Depine explica que o Oak Ridge National Laboratory (ORNL), nos Estados
Unidos, e a Universidade de Toronto, no Canadá, iniciaram pesquisas para
produzir fibra de carbono a partir de lignina. Depois de dez anos de
estudo, nenhuma das instituições conseguiu atingir o preço e
propriedades desejadas. Segundo o presidente da ABCarb, o preço não foi
alcançado, porque a lignina precisou inicialmente ser purificada. Quando
esse problema foi contornado, tiveram que acrescentar uma substância
polimérica, o que aumentou o custo de produção.

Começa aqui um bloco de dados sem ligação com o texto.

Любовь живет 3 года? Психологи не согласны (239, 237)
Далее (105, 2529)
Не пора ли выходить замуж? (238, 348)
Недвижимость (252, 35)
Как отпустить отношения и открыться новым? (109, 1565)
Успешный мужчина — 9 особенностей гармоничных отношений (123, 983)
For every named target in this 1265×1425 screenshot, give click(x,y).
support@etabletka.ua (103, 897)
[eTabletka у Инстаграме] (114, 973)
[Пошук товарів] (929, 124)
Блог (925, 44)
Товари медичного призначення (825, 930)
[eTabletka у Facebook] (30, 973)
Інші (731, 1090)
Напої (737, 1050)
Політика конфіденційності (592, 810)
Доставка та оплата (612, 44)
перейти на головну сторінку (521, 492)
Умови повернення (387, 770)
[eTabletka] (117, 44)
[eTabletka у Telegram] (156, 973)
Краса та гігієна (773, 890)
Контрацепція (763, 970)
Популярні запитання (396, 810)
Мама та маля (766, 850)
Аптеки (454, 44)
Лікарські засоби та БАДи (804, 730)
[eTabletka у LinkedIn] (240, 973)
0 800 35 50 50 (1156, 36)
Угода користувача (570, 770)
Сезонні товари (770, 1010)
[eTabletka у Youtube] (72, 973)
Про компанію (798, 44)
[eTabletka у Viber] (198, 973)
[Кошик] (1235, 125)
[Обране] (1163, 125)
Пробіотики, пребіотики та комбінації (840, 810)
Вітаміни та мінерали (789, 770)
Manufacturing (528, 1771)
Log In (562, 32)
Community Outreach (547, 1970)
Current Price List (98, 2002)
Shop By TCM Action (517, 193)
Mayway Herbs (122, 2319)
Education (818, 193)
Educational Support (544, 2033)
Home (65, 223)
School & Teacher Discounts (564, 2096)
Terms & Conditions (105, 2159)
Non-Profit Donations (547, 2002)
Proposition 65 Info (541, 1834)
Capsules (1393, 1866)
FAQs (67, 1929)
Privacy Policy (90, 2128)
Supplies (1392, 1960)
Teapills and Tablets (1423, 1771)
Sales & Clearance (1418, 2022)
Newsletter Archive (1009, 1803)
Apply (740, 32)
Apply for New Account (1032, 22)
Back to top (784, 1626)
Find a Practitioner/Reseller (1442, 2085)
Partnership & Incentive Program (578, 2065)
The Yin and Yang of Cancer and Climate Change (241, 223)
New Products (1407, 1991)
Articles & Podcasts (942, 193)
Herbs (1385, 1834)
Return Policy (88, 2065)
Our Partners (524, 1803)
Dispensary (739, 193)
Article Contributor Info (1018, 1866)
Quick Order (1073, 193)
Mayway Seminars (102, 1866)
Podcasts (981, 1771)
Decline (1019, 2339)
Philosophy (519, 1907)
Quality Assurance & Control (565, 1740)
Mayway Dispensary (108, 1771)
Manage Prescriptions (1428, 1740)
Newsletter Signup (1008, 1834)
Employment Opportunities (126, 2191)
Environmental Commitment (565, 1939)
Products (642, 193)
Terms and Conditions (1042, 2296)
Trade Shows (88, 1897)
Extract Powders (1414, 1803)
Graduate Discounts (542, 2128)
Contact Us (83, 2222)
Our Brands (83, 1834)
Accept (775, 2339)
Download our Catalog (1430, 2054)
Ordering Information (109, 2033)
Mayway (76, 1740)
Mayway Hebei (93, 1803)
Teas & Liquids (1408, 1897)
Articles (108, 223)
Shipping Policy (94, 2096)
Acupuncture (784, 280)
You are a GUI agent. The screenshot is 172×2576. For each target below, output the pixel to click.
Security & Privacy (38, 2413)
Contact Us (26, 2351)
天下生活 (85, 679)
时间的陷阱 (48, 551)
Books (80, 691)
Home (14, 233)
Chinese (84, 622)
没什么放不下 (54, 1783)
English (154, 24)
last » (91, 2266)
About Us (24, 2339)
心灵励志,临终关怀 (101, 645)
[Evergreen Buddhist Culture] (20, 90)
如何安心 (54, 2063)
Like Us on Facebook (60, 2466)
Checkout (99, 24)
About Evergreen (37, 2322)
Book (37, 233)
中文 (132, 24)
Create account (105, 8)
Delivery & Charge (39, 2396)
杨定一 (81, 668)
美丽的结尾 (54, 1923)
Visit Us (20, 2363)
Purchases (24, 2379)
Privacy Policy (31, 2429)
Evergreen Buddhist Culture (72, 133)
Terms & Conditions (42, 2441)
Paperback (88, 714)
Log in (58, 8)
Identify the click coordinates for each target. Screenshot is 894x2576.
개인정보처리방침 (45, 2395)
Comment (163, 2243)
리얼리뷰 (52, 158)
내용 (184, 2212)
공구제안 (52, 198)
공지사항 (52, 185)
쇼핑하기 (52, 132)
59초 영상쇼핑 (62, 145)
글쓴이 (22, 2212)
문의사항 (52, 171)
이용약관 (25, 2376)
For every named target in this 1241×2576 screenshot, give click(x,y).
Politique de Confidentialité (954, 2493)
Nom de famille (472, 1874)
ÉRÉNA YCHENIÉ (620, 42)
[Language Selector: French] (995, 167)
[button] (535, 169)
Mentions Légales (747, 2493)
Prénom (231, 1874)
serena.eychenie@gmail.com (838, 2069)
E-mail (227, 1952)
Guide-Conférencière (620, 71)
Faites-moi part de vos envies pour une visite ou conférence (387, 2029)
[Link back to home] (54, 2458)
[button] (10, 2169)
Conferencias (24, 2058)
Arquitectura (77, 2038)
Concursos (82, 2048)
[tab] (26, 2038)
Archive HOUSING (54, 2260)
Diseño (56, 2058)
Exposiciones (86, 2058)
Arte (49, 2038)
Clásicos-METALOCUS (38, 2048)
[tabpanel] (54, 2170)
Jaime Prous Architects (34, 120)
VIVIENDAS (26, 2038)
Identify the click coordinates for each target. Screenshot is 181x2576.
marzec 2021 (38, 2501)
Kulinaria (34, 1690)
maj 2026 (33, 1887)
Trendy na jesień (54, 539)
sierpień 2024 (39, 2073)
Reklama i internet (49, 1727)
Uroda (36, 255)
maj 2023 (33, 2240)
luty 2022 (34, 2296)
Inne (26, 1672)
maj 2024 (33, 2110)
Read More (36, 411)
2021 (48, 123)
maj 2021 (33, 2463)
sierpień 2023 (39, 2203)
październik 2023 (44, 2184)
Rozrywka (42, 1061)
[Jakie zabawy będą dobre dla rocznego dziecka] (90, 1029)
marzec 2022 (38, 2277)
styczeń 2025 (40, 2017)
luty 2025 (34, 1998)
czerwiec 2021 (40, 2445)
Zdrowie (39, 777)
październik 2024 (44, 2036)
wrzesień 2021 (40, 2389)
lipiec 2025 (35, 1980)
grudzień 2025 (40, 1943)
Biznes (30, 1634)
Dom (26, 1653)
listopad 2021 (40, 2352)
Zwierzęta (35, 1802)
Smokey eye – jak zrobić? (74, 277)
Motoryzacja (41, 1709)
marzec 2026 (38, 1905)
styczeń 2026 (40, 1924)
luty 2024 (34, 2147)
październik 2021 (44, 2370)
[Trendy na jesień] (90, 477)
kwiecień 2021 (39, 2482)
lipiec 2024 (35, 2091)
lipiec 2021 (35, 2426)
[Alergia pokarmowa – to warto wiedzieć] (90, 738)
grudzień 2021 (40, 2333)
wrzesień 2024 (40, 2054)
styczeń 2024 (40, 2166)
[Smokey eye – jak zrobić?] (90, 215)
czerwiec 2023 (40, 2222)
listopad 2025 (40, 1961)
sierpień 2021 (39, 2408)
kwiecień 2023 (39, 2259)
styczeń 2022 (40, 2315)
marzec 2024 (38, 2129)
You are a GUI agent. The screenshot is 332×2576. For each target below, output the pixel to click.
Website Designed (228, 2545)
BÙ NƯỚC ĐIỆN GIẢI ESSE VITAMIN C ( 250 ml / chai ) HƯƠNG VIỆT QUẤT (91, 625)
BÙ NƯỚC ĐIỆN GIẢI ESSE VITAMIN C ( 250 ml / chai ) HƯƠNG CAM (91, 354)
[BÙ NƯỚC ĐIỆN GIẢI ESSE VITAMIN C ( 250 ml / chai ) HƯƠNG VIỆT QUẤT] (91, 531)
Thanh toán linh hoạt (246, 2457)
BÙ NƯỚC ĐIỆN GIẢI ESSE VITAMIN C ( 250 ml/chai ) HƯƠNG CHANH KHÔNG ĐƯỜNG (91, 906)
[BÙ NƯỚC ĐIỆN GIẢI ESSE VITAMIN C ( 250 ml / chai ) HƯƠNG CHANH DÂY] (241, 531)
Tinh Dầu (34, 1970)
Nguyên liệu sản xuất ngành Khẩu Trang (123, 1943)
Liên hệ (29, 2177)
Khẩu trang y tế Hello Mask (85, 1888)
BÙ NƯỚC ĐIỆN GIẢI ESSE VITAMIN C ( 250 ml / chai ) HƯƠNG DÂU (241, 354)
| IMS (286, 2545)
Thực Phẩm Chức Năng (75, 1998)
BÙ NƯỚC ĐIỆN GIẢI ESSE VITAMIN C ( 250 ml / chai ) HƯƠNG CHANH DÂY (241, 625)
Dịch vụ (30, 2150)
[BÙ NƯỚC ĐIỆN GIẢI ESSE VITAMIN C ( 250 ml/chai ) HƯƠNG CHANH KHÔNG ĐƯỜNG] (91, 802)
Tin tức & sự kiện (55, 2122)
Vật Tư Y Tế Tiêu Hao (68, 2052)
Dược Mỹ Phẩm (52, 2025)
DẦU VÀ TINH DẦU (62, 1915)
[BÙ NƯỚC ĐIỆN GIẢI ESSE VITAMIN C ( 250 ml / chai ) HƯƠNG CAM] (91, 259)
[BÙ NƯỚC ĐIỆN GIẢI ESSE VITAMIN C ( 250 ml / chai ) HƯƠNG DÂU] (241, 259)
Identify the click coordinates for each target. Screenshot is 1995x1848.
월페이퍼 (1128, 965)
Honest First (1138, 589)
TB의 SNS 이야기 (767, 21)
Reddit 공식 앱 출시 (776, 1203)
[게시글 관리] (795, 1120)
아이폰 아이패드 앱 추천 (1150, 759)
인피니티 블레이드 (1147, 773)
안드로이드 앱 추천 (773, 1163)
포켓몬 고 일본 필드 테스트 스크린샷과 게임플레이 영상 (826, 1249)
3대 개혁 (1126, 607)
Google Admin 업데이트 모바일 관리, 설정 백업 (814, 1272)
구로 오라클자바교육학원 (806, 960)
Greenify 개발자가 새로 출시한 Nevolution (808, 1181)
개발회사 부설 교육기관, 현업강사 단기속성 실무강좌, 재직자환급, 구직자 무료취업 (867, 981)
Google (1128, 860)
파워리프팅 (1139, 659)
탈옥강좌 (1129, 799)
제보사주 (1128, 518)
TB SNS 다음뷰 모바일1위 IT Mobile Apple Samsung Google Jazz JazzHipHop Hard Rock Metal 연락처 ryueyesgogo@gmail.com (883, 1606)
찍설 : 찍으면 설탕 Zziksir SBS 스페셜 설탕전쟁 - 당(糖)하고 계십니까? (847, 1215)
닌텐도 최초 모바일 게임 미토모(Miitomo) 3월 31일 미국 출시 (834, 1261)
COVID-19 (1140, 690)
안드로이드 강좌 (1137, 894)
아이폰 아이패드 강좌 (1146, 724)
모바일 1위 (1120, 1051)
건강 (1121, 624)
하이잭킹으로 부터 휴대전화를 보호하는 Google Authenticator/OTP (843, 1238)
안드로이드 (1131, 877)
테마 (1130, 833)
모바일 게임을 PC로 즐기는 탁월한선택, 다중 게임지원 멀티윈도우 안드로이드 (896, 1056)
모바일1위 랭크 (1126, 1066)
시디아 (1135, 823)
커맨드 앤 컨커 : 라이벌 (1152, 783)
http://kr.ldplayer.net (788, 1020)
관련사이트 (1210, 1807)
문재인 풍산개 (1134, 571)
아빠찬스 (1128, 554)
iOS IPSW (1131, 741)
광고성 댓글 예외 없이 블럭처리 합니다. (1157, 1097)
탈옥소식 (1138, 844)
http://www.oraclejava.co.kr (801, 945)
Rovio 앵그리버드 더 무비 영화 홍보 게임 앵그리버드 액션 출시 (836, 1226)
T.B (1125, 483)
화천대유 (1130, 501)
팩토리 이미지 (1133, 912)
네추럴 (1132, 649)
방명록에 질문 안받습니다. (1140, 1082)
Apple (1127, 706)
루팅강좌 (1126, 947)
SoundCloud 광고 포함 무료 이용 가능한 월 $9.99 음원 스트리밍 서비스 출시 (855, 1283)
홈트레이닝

Após a solução de todos os problemas intermediários de produção, o ORNL
chegou finalmente a uma fibra de carbono que mesmo após ter sua técnica
de produção otimizada, sua resistência mecânica não ultrapassou os
valores de 0,5 a 0,6 GPa. "Isso colocou essa fibra em uma região próxima
de outras fibras comerciais de custo muito mais baixo e fez com que as
duas instituições fossem gradualmente desativando suas pesquisas nessa
área. Deve-se considerar que Oak Ridge possui o nível máximo de
expertise na área da tecnologia de fabricação de fibra de carbono", diz
Depine.
Mercado
A fibra de carbono comercial é produzida atualmente a partir de um
polímero denominado poliacrilonitrila e piche (de alcatrão ou de
petróleo). É um material de propriedades excepcionais, porém seu uso
ainda não é tão comum devido ao seu custo, ainda muito elevado. Para o
presidente da ABCarb, a popularização da utilização da fibra de carbono
deveria acontecer através da indústria automobilística, desde que seu
preço pudesse chegar a valores entre US$ 10 e 15 por quilograma e sua
resistência à tração estivesse próxima de 1,72GPa. Porém, atualmente a
fibra mais barata sai entre US$ 40 e 60.
Ele afirma que há estudos promissores na fabricação de fibra de
carbono, mas todos utilizam poliacrilonitrila e piche. Embora o Brasil
importe toda a fibra de carbono que consome, Depini não vê a necessidade
de instalar uma fábrica no Brasil. "Na realidade a quantidade consumida
é muito pequena, o que não justifica o insvestimento", defende.